The view that genetic relatedness forms the basis for financial responsibility has been encouraged by the political policy in many countries of pursuing absent fathers through the legal system for maintenance payments for their children. This policy, however, need not be accepted without question. Sally Sheldon,15 for instance, has challenged it at least two ways. First, she argues that men's control over whether or not genetically related children come into being is limited to the extent that women have the final say in decisions about abortion. Second, it is not obvious that the state should be reluctant to support children with absent fathers (or mothers).

A further challenge to the policy is that it puts too much weight on genetic relatedness as a sufficient determinant of paternal rights and responsibilities. Much has already been written about the role of genetic relatedness in how “father” (and indeed “mother”) is to be defined, and whether intention, foreseeability, causation, and the like have a part to play. I do not intend to rehearse the arguments here. Suffice it to say that the term “father” has come to have different meanings, and arguably different values, in different contexts. For the purpose this paper only two of these different meanings are significant: “father” as the man whose sperm was used to create the child – I will refer to this man as the progenitor – and “father” as the man who fulfils the responsibilities that we might expect of a father (men who adopt children are also considered fathers, for instance). In my view, it is this man – the “social father” who behaves as we expect a father to – who should be considered to be the father.

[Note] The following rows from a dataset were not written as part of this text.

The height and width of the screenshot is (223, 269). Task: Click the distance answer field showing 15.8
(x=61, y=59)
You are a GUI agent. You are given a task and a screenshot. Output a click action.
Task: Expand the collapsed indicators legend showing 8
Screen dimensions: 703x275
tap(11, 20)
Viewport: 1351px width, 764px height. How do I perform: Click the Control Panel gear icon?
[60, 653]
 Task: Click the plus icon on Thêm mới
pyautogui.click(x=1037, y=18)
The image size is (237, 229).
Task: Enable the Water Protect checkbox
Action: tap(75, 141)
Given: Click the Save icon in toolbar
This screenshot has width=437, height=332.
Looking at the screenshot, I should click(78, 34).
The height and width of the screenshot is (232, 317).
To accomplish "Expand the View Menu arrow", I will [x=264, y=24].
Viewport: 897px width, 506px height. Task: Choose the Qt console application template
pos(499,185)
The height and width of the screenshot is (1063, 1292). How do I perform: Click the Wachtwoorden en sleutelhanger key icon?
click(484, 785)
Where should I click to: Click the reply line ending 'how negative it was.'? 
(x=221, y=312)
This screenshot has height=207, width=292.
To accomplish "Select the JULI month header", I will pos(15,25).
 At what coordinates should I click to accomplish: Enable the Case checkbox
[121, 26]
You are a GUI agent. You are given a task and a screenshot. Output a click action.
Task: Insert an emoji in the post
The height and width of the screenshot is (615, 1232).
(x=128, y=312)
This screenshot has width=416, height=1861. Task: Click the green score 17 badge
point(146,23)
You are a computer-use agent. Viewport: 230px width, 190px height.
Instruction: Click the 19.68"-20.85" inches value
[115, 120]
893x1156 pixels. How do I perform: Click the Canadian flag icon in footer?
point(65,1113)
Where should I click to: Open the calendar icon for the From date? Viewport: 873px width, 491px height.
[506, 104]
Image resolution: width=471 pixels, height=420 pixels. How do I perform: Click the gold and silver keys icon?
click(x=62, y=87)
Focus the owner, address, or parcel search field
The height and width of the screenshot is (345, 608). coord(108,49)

There are people who argue that it is just one thing makes a man a father – the intention to have a child or the genetic connection, for instance – and there are those who argue that fatherhood is a more pluralistic concept, that there are a variety of ways in which a man can come to be regarded as a father. With such a view, it would be possible to regard both the progenitor and the social father as a father. What I will concentrate on in this paper is the coherence of the claim for reimbursement and/or compensation against the background of the policy that regards genetic relatedness as defining paternity and therefore paternal responsibility. I will consider claims for compensation against this background while also arguing that its narrow view of fatherhood is unsatisfactory

Where a man is willing to reject the children outright on learning of misattributed paternity, a claim for compensation for the burdens of rearing the children and the return of monies given to support them has a certain coherence, especially where policy assumes that genetic relatedness defines paternity. But if a man who suddenly rejects the children has been their social father for a long time, the repudiation of the children also seems immoral. Describing oneself to a child as his/her father and behaving in a way that a father should behave almost invariably engages the emotions of the child, as well as the parent. It is also tantamount to making certain very serious commitments to the child, not least of which is that his/her interests are vital to oneself and that abandoning him/her is unconscionable because the relationship is (virtually) unconditional. Abandonment can sometimes be justified in the interests of the children, but abandonment because of misattributed paternity does not seem to be open to this kind of justification. Thus, the claim for compensation appears coherent, given the policy, but the man's behaviour is wrong.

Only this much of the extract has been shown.